→ **Try it**
Continue the tutorial on real-time beat prediction with Aubio from the point where it stops.

→ **Passage**
------

Real Time Beat Prediction with Aubio

published: / updated:

Aubio is a great tool for extracting audio information from music in real time. It is written in C, so it runs really fast, but has also a Python interface that is easy to use with Python scripts. We can use it, together with PyAudio, to extract live audio information from a microphone, and then predict the moment of the next beat.

The following code is tested on a Raspberry Pi, with a fresh installation of PiOS Bullseye.

First, we need to install Aubio and PyAudio:

sudo apt install python3-pyaudio python3-aubio

Then we can create a Python script:

#!/usr/bin/python
 
 
import pyaudio
import aubio
import numpy as np
from time import sleep
 
 
seconds = 10 # how long this script should run
 
bufferSize = 512
windowSizeMultiple = 2 # or 4 for higher accuracy, but more computational cost
 
audioInputDeviceIndex = 1 # use 'arecord -l' to check available audio devices
audioInputChannels = 1
 
 
# create the aubio tempo detection:
hopSize = bufferSize
winSize = hopSize * windowSizeMultiple
tempoDetection = aubio.tempo(method='default', buf_size=winSize, hop_size=hopSize, samplerate=audioInputSampleRate)
 
 
# this function gets called by the input stream, as soon as enough samples are collected from the audio input:
def readAudioFrames(in_data, frame_count, time_info, status):
 
    signal = np.frombuffer(in_data, dtype=np.float32)
 
    beat = tempoDetection(signal)
    if beat:
        bpm = tempoDetection.get_bpm()
        print("beat! (running with "+str(bpm)+" bpm)")
 
    return (in_data, pyaudio.paContinue)
 
 
# create and start the input stream
pa = pyaudio.PyAudio()
audioInputDevice = pa.get_device_info_by_index(audioInputDeviceIndex)
audioInputSampleRate = int(audioInputDevice['defaultSampleRate'])

------

→ **Dataset entries**

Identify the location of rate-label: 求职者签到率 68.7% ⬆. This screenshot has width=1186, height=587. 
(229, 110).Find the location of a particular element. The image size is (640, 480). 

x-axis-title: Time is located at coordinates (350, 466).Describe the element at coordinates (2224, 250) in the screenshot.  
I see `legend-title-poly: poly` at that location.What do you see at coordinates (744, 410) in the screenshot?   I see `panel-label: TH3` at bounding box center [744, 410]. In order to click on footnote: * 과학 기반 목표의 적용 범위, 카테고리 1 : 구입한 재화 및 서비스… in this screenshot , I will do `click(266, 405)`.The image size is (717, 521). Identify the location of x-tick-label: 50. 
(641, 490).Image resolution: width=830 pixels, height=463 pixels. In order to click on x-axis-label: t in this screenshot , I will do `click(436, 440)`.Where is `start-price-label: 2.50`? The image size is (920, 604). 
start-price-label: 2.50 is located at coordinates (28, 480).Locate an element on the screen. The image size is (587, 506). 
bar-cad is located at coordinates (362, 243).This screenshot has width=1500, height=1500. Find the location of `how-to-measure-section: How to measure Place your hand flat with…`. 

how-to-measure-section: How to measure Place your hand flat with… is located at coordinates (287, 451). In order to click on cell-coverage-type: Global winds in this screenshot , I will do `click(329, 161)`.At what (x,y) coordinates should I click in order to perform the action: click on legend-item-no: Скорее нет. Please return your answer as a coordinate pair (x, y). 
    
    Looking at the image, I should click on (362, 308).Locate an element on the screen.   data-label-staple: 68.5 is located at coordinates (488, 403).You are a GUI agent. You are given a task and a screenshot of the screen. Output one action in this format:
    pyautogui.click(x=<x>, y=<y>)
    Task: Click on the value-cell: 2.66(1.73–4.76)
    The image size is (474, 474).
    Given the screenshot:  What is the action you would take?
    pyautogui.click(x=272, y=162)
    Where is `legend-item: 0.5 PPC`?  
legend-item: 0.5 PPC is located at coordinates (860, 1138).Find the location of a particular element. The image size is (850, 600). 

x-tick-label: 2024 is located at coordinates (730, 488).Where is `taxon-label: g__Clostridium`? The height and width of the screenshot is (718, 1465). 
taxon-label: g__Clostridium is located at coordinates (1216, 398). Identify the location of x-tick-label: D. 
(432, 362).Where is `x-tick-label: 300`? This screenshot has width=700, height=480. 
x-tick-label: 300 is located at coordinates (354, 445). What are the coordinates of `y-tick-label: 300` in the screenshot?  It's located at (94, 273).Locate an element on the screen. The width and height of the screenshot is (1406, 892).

------

→ **Exercise answer**
inputStream = pa.open(format=pyaudio.paFloat32,
                input=True,
                channels=audioInputChannels,
                input_device_index=audioInputDeviceIndex,
                frames_per_buffer=bufferSize,
                rate=audioInputSampleRate,
                stream_callback=readAudioFrames)
 
 
# because the input stream runs asynchronously, we just wait for a few seconds here before stopping the script:
sleep(seconds)
 
inputStream.stop_stream()
inputStream.close()
pa.terminate()

First, we create an inputStream with a stream_callback. This callback function will automatically be called by PyAudio, as soon as it has a bufferSize worth samples.

We then create a tempoDetection object with aubio. Every time, the stream_callback from PyAudio is called, we pass the in_data to the tempoDetection and get back if there is (or should be) a beat in this batch of samples.

If there is a beat, we also check what the current estimated bpm value is. Because of the nature of the used algorithm, the bpm value may be half or double of the real bpm (the algorithm prefers measurements around 107bpm, with a minimum of 40 and a maximum of 250 bpm, so for example 80 bpm is favored over 160 bpm).

hopSize is the number of samples per iteration that we feed into the beat detection algorithm. winSize is double or quadruple the size of the size of hopSize. With a source of 44100 Hz, a hopSize of 512 audio samples works great.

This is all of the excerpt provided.